- _HINWEISE ZUR AUFGABE_:
Schreibe alle folgenden Einträge Zeile für Zeile wortgetreu ab, lass die Bilder dabei aber weg.

- _ZU BEARBEITENDE EINTRÄGE_:
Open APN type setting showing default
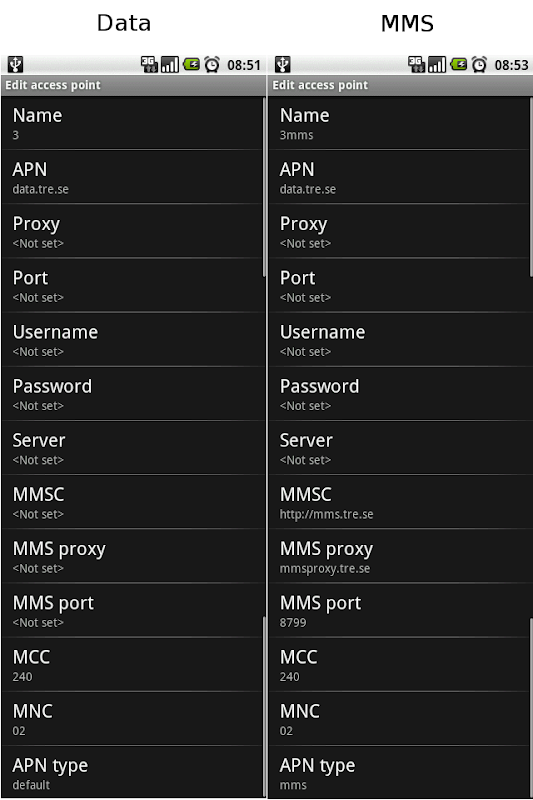This screenshot has height=800, width=533. tap(132, 772)
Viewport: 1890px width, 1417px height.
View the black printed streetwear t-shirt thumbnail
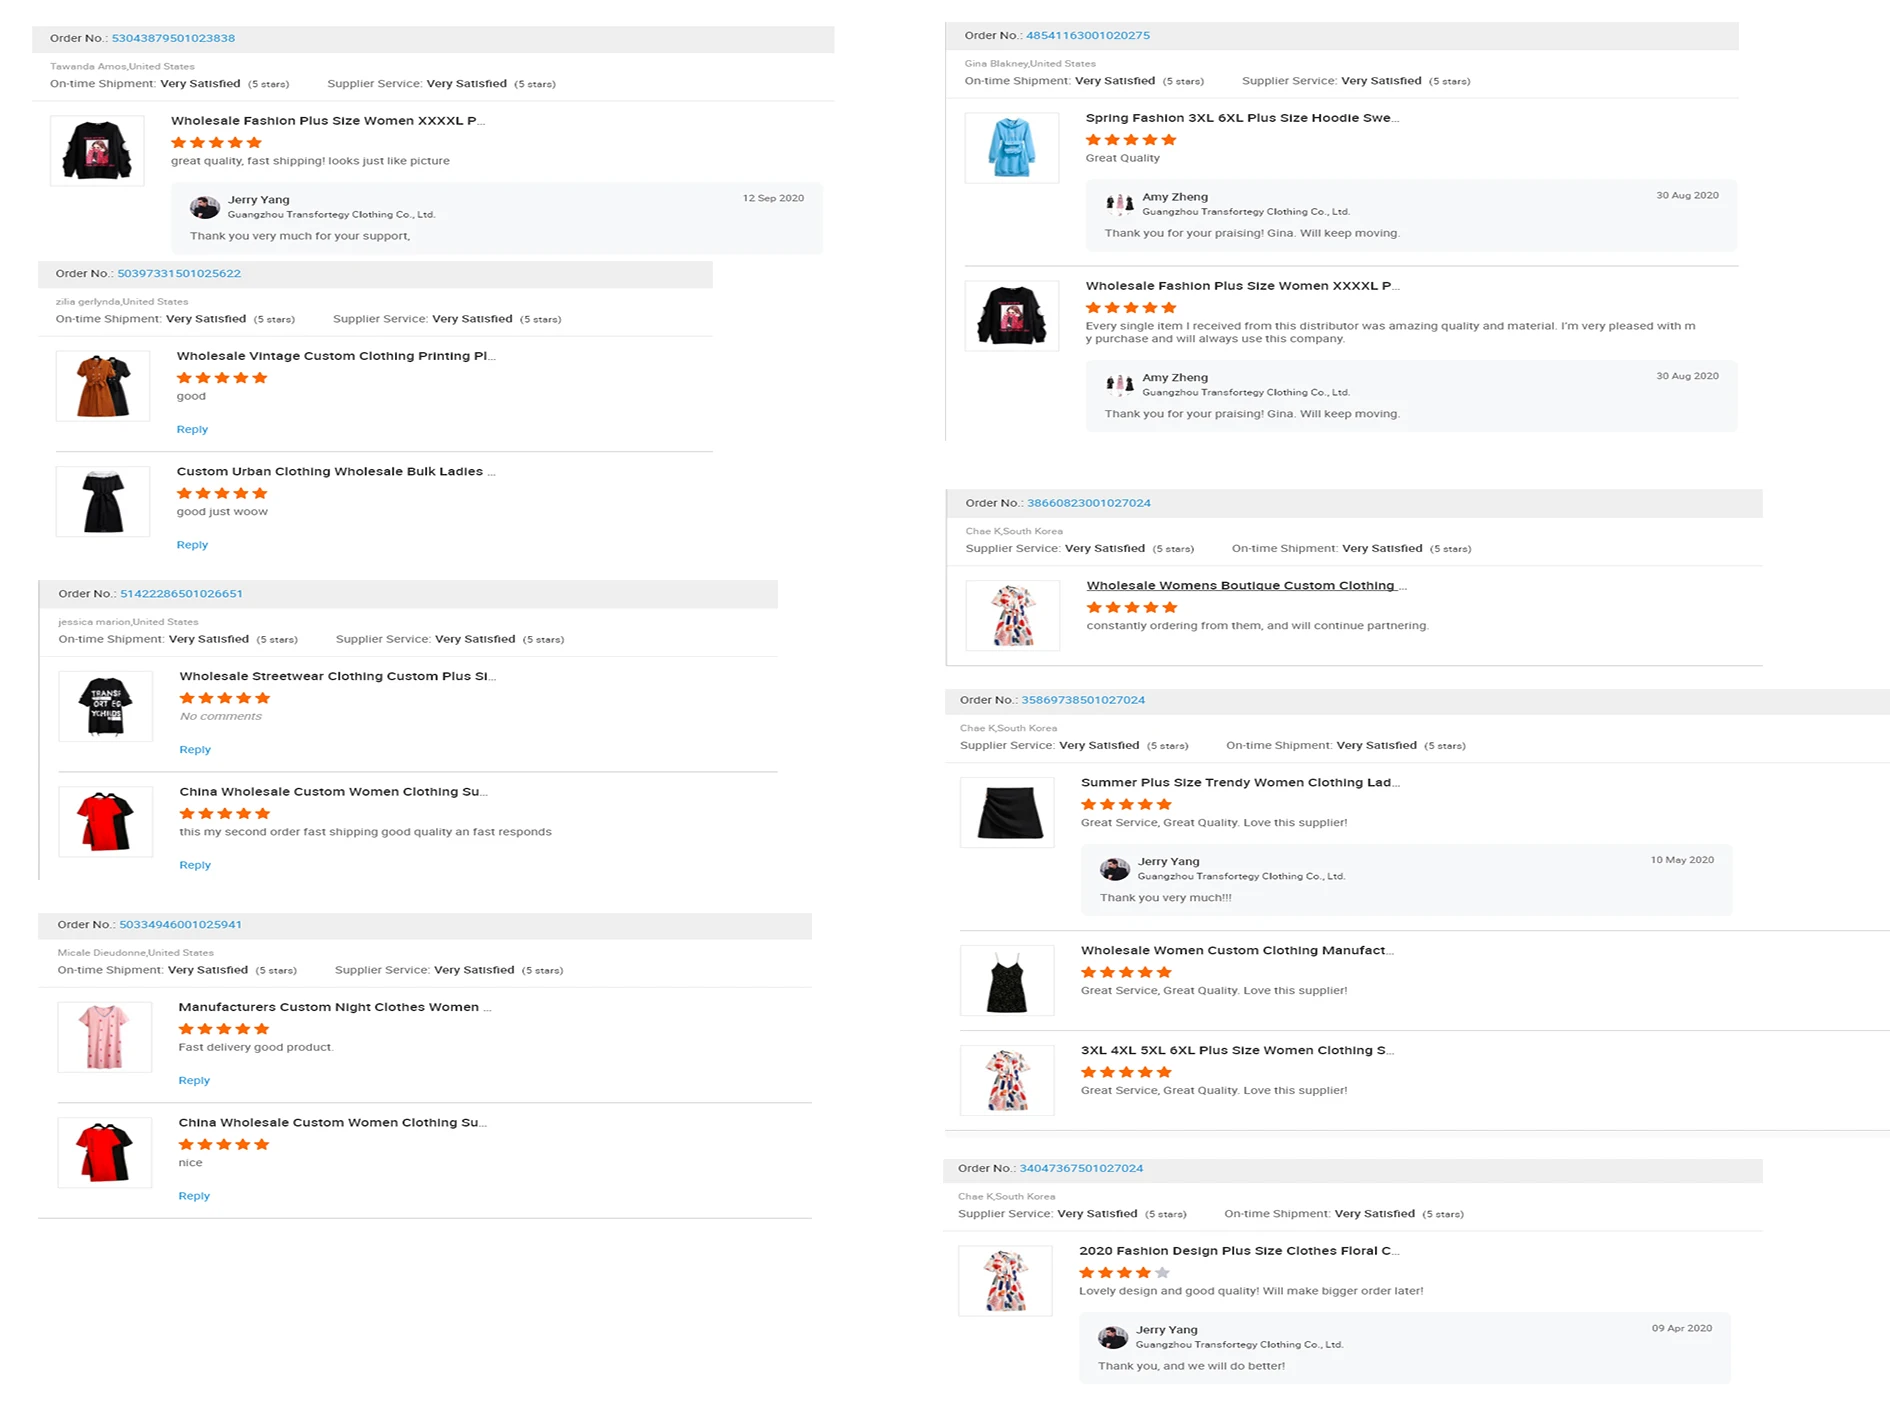[x=106, y=706]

- _LÖSUNG DER AUFGABE_:
Open APN type setting showing default
This screenshot has height=800, width=533. tap(132, 772)
Viewport: 1890px width, 1417px height.
View the black printed streetwear t-shirt thumbnail
[x=106, y=706]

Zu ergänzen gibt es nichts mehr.